DATA RECORDS -
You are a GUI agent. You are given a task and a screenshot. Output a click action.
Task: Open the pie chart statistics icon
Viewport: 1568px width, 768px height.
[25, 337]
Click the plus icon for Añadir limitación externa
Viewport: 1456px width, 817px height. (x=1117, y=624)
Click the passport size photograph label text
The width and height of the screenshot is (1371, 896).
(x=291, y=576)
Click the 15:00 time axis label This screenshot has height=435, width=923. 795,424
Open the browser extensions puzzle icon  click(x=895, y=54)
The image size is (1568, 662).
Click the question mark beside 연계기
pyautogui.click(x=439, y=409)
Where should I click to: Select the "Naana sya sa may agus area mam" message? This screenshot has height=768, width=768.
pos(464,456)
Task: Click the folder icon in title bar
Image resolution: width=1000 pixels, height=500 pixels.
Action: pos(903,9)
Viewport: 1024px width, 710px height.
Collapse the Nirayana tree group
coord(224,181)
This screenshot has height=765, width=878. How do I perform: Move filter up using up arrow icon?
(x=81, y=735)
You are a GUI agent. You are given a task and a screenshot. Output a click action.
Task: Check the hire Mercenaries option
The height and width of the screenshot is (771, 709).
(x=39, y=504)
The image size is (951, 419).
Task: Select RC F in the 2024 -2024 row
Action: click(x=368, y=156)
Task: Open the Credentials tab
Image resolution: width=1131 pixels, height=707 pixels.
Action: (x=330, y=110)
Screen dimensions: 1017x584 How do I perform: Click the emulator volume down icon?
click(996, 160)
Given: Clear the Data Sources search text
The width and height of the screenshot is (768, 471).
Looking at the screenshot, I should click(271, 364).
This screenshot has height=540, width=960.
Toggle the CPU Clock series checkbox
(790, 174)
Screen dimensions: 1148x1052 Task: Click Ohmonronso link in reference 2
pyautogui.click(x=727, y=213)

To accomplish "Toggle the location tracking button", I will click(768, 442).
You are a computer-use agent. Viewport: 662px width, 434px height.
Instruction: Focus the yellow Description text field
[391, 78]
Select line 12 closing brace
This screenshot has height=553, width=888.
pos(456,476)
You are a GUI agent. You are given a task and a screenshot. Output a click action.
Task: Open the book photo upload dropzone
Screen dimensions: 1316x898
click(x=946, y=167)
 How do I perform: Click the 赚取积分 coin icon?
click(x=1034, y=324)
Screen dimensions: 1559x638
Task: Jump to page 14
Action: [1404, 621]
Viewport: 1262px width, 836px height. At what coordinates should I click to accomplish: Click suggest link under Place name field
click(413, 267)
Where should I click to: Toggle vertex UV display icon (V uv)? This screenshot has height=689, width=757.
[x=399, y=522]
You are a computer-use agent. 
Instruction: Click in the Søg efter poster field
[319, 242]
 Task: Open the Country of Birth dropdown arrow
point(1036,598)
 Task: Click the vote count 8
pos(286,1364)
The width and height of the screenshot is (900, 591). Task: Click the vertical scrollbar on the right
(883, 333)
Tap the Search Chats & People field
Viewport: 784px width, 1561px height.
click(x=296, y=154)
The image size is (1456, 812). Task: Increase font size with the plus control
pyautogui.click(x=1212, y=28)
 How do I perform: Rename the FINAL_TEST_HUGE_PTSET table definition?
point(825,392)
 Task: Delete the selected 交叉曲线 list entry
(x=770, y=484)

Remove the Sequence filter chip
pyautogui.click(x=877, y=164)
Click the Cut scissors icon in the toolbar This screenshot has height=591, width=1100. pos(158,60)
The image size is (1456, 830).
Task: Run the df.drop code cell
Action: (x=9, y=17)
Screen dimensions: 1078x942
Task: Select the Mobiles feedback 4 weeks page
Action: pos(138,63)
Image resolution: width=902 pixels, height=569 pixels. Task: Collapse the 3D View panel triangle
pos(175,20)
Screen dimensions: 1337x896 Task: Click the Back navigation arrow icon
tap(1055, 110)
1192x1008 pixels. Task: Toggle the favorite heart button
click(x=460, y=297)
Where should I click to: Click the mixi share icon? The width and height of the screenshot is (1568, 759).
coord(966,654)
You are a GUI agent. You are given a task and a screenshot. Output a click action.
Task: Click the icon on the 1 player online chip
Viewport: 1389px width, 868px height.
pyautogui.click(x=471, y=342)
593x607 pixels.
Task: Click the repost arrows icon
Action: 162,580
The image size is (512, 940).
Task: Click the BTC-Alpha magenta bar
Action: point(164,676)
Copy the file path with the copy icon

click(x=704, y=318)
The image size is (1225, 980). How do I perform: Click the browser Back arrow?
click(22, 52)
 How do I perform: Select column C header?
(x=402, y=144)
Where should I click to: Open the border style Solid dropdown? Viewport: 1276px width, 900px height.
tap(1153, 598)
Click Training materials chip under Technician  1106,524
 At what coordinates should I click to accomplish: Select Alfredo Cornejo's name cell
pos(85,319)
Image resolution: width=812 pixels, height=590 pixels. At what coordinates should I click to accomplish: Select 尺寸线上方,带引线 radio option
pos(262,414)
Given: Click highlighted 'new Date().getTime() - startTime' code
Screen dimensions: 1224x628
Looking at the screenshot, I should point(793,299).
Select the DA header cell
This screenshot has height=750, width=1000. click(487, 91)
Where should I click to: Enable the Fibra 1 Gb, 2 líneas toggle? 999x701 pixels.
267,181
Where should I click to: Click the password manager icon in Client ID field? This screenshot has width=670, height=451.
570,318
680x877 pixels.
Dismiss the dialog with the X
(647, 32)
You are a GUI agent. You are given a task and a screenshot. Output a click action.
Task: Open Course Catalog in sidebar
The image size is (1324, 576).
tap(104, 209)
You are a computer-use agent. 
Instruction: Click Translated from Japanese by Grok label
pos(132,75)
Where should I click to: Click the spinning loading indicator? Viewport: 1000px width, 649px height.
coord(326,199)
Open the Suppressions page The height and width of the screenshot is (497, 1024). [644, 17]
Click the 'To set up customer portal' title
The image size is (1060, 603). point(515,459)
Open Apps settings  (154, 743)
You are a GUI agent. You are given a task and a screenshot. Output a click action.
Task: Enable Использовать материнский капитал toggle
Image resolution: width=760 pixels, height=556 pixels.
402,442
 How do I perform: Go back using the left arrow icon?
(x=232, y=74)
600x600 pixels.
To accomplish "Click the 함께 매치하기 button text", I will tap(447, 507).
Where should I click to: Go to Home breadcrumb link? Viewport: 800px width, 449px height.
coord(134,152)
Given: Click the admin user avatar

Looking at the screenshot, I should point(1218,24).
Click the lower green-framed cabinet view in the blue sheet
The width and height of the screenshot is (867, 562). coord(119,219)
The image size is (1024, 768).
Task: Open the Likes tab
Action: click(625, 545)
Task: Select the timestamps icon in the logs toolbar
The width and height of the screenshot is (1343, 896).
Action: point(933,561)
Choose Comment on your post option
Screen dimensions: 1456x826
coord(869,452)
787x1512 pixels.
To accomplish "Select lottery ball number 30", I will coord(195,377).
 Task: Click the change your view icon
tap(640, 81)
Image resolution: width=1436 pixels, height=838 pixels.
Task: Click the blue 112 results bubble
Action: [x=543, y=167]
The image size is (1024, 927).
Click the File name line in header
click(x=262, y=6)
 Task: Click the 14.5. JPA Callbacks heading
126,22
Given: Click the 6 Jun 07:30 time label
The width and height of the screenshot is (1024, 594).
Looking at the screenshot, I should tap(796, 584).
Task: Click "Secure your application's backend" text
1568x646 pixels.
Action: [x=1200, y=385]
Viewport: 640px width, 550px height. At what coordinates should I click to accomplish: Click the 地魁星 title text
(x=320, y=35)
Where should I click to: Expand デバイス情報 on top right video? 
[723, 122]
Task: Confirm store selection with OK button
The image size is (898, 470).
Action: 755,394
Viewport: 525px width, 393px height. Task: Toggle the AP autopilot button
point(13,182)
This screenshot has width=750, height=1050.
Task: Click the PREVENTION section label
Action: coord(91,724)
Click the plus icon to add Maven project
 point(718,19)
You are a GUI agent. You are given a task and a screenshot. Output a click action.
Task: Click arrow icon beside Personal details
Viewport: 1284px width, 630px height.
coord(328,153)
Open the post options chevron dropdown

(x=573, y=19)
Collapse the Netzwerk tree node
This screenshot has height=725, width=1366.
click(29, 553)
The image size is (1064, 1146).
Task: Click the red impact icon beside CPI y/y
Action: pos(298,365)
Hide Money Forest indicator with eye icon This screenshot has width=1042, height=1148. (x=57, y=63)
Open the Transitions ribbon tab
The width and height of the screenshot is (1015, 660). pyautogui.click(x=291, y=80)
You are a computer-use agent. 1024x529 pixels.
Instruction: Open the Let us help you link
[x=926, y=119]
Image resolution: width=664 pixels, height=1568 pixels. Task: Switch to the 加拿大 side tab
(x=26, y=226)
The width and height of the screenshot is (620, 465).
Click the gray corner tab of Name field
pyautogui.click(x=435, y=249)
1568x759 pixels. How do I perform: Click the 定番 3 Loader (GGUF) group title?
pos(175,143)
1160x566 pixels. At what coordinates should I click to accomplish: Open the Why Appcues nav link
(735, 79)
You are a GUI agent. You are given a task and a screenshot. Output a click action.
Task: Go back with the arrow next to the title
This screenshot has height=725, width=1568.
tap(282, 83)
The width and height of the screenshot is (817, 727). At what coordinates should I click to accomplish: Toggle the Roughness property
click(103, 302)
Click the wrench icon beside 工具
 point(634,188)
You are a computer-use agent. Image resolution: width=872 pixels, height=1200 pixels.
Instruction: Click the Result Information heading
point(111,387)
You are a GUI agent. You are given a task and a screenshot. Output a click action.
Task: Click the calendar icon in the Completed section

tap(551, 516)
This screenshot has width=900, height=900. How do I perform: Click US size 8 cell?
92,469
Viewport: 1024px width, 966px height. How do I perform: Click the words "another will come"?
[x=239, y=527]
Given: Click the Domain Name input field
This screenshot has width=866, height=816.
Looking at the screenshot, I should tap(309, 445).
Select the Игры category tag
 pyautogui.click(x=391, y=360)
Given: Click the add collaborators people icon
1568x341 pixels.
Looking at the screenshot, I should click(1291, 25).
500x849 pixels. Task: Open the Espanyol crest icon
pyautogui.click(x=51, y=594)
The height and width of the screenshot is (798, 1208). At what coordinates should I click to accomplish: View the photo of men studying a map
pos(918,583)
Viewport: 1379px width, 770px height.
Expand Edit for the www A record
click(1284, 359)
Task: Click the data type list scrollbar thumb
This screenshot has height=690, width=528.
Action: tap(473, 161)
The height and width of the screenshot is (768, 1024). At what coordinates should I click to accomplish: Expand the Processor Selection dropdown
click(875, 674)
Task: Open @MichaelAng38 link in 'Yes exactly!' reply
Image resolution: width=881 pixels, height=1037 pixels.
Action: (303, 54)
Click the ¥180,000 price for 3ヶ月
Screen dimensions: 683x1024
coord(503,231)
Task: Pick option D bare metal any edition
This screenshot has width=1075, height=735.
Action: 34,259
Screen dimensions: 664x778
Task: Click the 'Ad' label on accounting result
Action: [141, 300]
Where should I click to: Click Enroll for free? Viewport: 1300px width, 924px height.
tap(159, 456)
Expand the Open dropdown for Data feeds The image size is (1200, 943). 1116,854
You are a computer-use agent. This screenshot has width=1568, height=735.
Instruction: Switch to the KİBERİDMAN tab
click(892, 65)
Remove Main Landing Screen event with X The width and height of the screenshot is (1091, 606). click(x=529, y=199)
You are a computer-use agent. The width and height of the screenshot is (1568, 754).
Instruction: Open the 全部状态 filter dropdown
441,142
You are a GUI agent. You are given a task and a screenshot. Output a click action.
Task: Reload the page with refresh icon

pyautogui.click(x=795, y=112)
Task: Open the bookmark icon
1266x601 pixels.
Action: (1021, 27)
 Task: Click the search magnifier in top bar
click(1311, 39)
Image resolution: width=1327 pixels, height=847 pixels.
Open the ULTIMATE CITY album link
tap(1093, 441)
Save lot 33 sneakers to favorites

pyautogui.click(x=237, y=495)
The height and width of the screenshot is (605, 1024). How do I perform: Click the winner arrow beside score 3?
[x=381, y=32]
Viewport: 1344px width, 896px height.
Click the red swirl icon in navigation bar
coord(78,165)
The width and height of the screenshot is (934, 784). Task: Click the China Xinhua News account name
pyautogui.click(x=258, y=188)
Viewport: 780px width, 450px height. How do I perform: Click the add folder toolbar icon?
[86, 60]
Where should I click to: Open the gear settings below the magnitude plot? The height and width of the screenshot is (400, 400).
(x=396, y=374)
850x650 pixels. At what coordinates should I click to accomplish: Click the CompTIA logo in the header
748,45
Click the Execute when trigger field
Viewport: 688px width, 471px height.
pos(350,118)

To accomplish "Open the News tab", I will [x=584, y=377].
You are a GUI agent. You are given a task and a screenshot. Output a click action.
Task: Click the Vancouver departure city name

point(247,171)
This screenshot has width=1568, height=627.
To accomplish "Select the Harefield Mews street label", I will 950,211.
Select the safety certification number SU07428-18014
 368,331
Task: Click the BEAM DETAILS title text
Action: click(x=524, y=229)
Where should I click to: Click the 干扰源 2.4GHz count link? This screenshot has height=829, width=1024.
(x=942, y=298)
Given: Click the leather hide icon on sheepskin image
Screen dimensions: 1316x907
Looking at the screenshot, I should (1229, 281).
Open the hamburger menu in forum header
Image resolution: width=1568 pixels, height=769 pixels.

EXERCISE INSTRUCTIONS - Lines from the start of the entries through the one containing "The image size is (1568, 662)." are to be set down again exactly, both ends included.

RESPONSE TO THE TASK -
You are a GUI agent. You are given a task and a screenshot. Output a click action.
Task: Open the pie chart statistics icon
Viewport: 1568px width, 768px height.
[25, 337]
Click the plus icon for Añadir limitación externa
Viewport: 1456px width, 817px height. (x=1117, y=624)
Click the passport size photograph label text
The width and height of the screenshot is (1371, 896).
(x=291, y=576)
Click the 15:00 time axis label This screenshot has height=435, width=923. 795,424
Open the browser extensions puzzle icon  click(x=895, y=54)
The image size is (1568, 662).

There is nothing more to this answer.